Created 06-22-2017 10:41 PM
When I submit a spark job to the cluster it failed and gives me the following error in the log file:
Caused by: java.io.IOException: Failed to connect to /0.0.0.0:35994 at org.apache.spark.network.client.TransportClientFactory.createClient(TransportClientFactory.java:232) at org.apache.spark.network.client.TransportClientFactory.createClient(TransportClientFactory.java:182) at org.apache.spark.rpc.netty.NettyRpcEnv.createClient(NettyRpcEnv.scala:197) at org.apache.spark.rpc.netty.Outbox$anon$1.call(Outbox.scala:194) at org.apache.spark.rpc.netty.Outbox$anon$1.call(Outbox.scala:190) at java.util.concurrent.FutureTask.run(FutureTask.java:266) at java.util.concurrent.ThreadPoolExecutor.runWorker(ThreadPoolExecutor.java:1142) at java.util.concurrent.ThreadPoolExecutor$Worker.run(ThreadPoolExecutor.java:617) at java.lang.Thread.run(Thread.java:745)
Which I guess means it failed to connect to the driver. I tried to increase "spark.yarn.executor.memoryOverhead" parameter but it doesn't work.
This is the submit command I use:
/bin/spark-submit --class example.Hello --jars ... --master yarn --deploy-mode cluster --supervise --conf spark.yarn.driver.memoryOverhead=1024 ...(jar file path)
I am using HDP-2.6.1.0 and spark 2.1.1
Created 06-23-2017 04:02 AM
Hi Tariq, can you confirm that the cluster is running. Also what happens when you attempt to run in local mode? (by changing the --master and --deploy-mode parameters).

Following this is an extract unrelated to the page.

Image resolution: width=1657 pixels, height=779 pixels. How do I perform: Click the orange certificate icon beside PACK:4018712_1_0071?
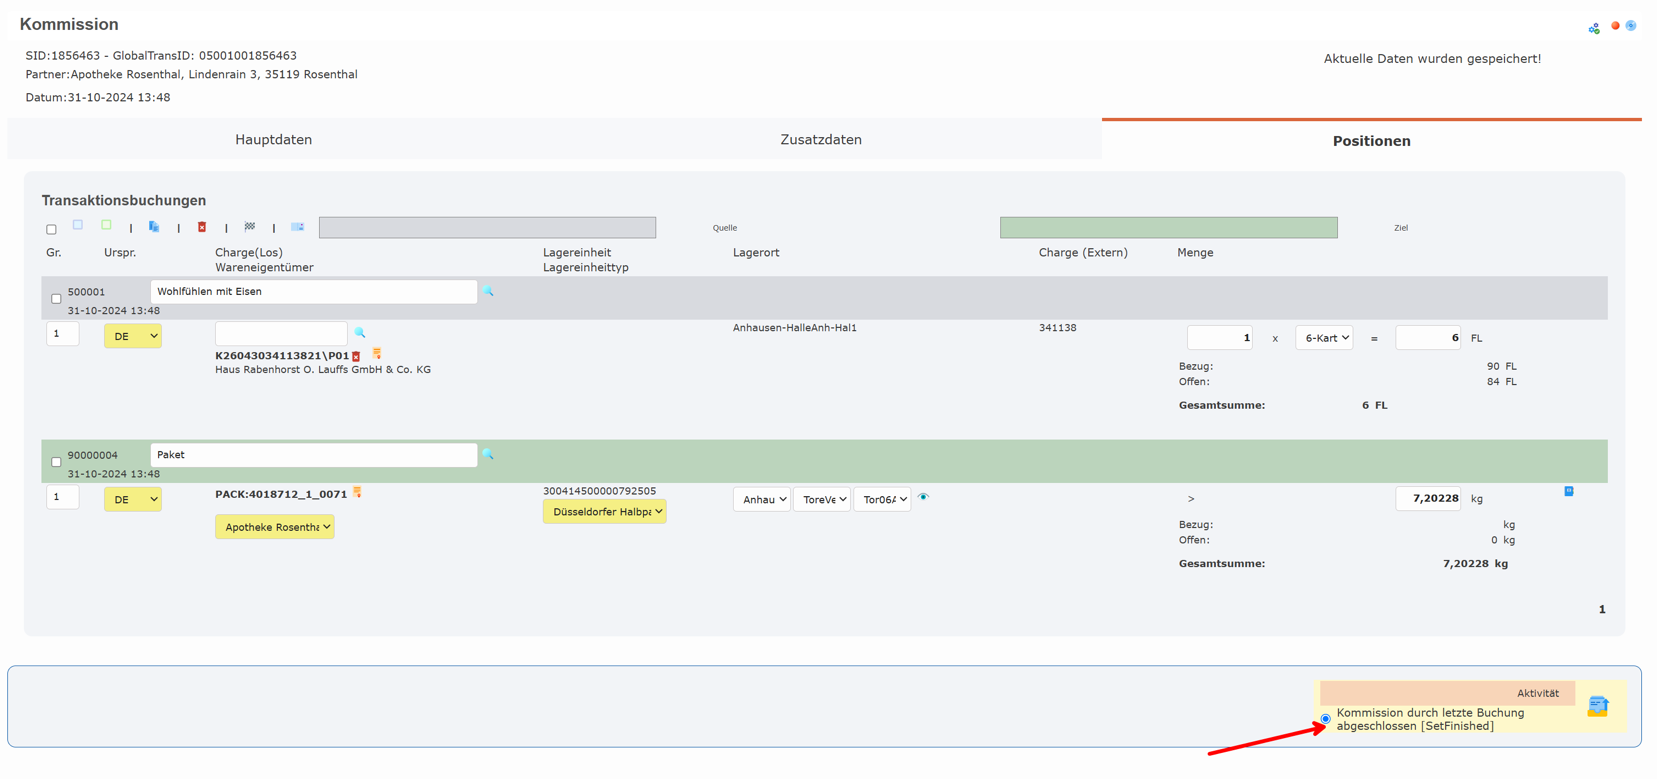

Created 06-23-2017 03:21 PM
Thank you for responding Mark. Ambari does not show any alerts regarding spark. Is there any other way to make sure the cluster is running. Also I run it in local mode like this:
/bin/spark-submit --class example.Hello --jars ... --master local --supervise --conf spark.yarn.driver.memoryOverhead=1024
and it ran without any problems.
Created 06-23-2017 04:08 PM
In Ambari dashboard, Spark or Spark2 should show on the list of services installed on the left. Click on these links to see status of servers. If there are no links to Spark or Spark2, then it may not be installed. Click on "add services" link on the bottom left to see if Spark and/or Spark2 is selectable for install.
Created on 06-23-2017 10:56 PM - edited 08-17-2019 06:44 PM
Yes. I checked that in Ambari and Spark is installed. Here is a screen shot:
Created 06-23-2017 07:26 PM
Hi Tariq, Please check if any hardware firewall / software firewall(iptables) is present in b/w client node and worker node . you can test the connectivity by below.
On server end(where driver runs):-
nc -l 35994
On client end(where worker runs):-
nc -vz <server-ip> 35994
Created 06-23-2017 11:04 PM
I am not able to do that since the driver port change randomly on each job submit. Can I fix the port value?
Also, since the client is connecting to the driver on the local API I don't think a firewall is the problem. right?
Created 06-24-2017 03:26 AM
Set SPARK_MASTER_PORT = 35994 in spark-env.sh , and restart the spark . If you are not able to pass the port test with sample port , then it is the filrewall issue. what is the o/p of the test.
On server end(where driver runs):- nc -l 35994 On client end(where worker runs):- nc -vz <server-ip> 35994
Created 06-25-2017 06:26 PM
thanks for your reply Kalai.
In my submit command I am using spark in yarn mode (--master yarn) not stand alone mode so I do not think it will use this configuration.
Also as far as I understand this sets the master node in stand alone mode and has nothing to do with the driver port.
Anyway to confirm that I tried to make the changes you metioned and it still ran on random ports.
Created 06-30-2017 11:05 AM
Can you check if the firewall is blocking the ports?